Two sisters abused by former priest Con Cunningham have spoken of how their shame was lifted by bringing their abuser to justice.
Cunningham, now 86 years old, was jailed two weeks ago for the sexual abuse of Paula and Margaret Martin, who were between nine and 12, and 11 and 13 years old when it happened.
Cunningham pleaded guilty to eight counts of indecent assaults between 1971 and 1975 and was jailed for 15 months.
The abuse took place at a number of locations in Donegal, including at the girls’ home, at the parochial house in Fanavolty in Fanad and also at the Loreto College buildings in Letterkenny.
Paula spoke of how that sense of shame was transferred to their abuser during their legal battle up to his sentencing at Letterkenny Circuit Court.
She said: “All through my teenage years and my twenties I put huge energy into hiding this part of me because I was so ashamed.
“During this process, the legal process, and going to court, I feel I left my shame with the person that needed to carry it, which was Con Cunningham.
“So by being able to talk publicly about it now is actually part of owning that shame and releasing myself from it as well because I had to let it go.”
She added: “I think as a child for me, I couldn’t tell the difference between an appropriate touch and an inappropriate touch.
“As I became aware of what actually was happening, I was really embarrassed. I was so self-conscious about it. I think I just felt that it was my fault that this was happening, that I didn’t stop, that I didn’t do something.
“That just builds into a real powerful sense of shame about yourself, so I felt so ashamed.”
The women first went to the Bishop of Raphoe Seamus Hegarty in 1994, who sent Cunningham to the Granada Institute for Sex Offenders in Dublin but then allowed him to return to the priesthood after it was declared he posed no danger to children.
In 2002, the Ryan Commission meant Gardai received their case and Cunningham admitted his guilt, while in 2018, he was sentenced for another indecent assault.
Margaret said she also agreed to go public after the stress started to make her sick.
She said: “It began to be really detrimental to my health after the case in 2018 because Con Cunningham was able to claim that this was not normal behaviour for him and it was a once-off.
“After a period of really struggling mentally, I realised part of that was my lack of courage in speaking up actually allowed that to happen so in some way I almost felt kind of caught in the whole thing.

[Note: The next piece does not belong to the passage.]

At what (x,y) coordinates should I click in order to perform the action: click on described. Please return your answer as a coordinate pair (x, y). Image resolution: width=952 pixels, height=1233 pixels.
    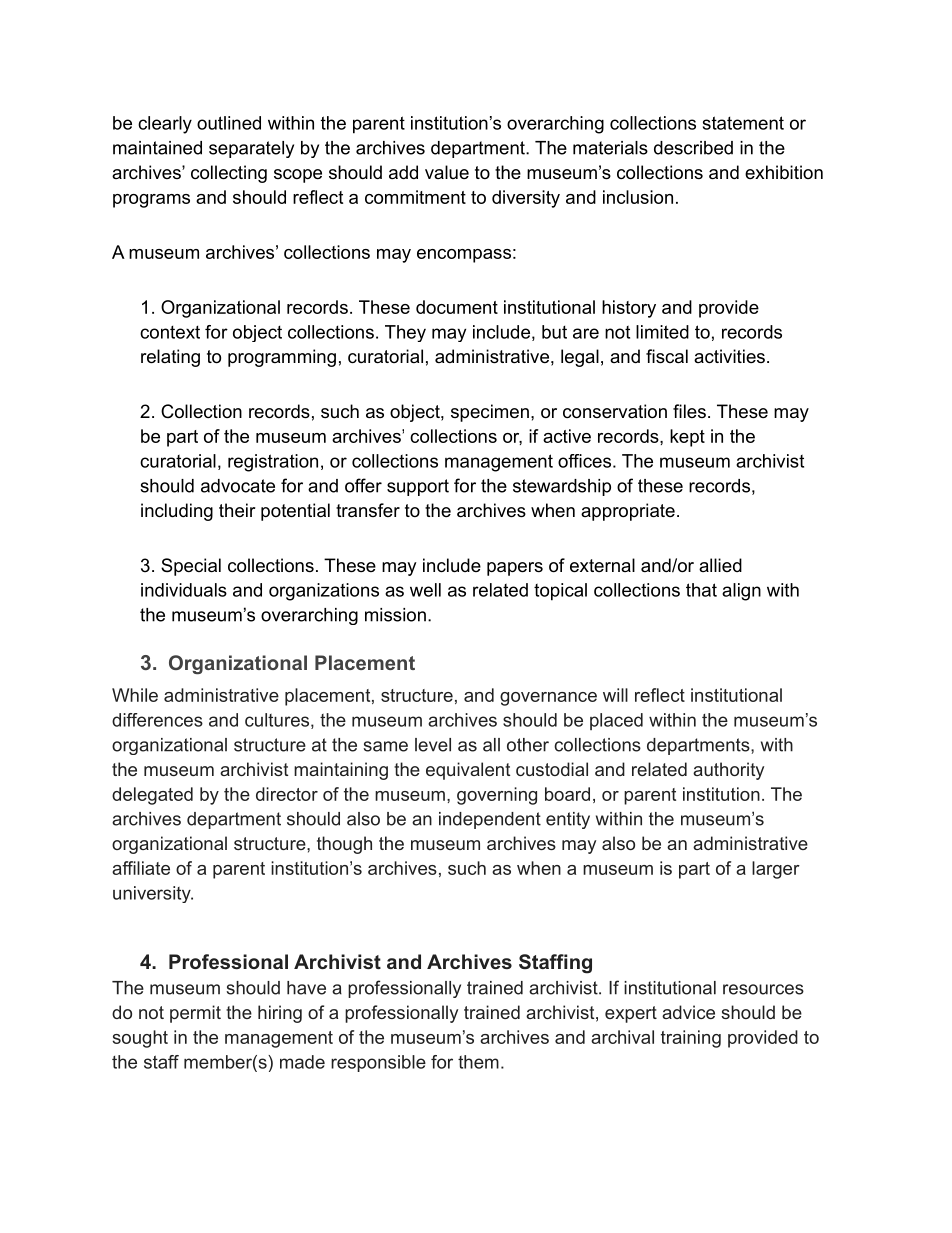
    Looking at the image, I should click on (693, 148).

“And I couldn’t bear that, I couldn’t swallow that lie any longer, so it became really important for me in the process of trying to get well again, that I would speak and this time I would not hold anything back because I didn’t want to be left with the residue and I think that Paula would agree with that too.
“That being clear of the residue of this, where there seemed to be no closure really from 2002, there was still a weight from that time.”

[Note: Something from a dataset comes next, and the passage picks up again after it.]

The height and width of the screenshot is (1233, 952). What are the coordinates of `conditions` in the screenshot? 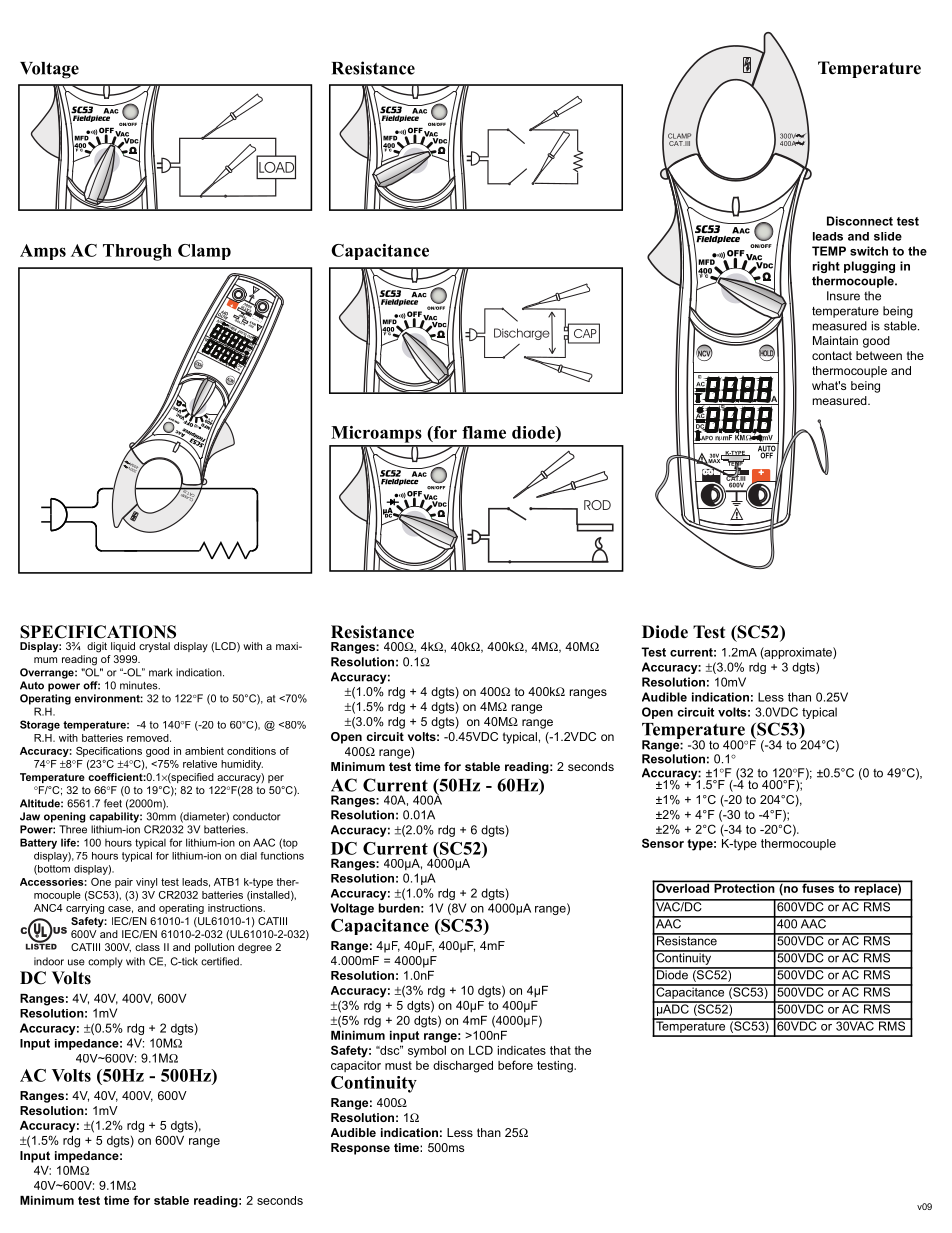 It's located at (251, 751).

The women told RTE they had no idea at the time that each other was going through the same horrific abuse, with Paula only finding out in her twenties.

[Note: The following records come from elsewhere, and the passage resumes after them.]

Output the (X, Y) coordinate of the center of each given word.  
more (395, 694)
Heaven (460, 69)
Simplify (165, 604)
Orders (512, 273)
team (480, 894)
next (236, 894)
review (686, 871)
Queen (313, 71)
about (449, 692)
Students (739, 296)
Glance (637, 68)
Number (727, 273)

Margaret added: “I was absolutely shocked and devastated when I discovered that this had happened to Paula because I had left the family home and gone to boarding school and had no idea I had left her at home being abused.
“So it was quite heartbreaking to discover that it happened to her as well…think that it took a lot of the light and the liveliness off my childhood and into my teenage years. It left a feeling of really low self-esteem , which really expressed itself then through my teenage years.”
Both sisters said they have struggled to trust people throughout their life and have lived with hatred and fear.
But they praised the Gardai who took their case seriously and helped them get a sentence of 15 months for the pensioner.
They also thanked the Judge John Aylmer, who they said made them feel like “we were heard and listened to.”
And they urged other people who have been abused to come forward.
Margaret added “That was another reason why we wanted to waive our anonymity because for anyone who listens to this story, I’m sure there will be a piece of it that sounds familiar and we would encourage people just to talk to someone.
“It may not be a Guard or a counsellor or anything, just to someone. Because that small step can be a very positive one.”
Now that he has been sentenced, Paula said it has “brought peace” but it is “a constant work in progress to free yourself from the hooks that were there and have controlled you for your life.”
Margaret added: “I actually feel quite free. It is very recent and of course I’m aware of a vulnerability too, in having made that part of my life public. I feel like I am walking on the same ground but slightly differently. But it’s not a fragile vulnerability.
“I know that I will gradually feel stronger but I do feel free and I am no longer bound by any connection to secrecy or lies and that’s really important to me.”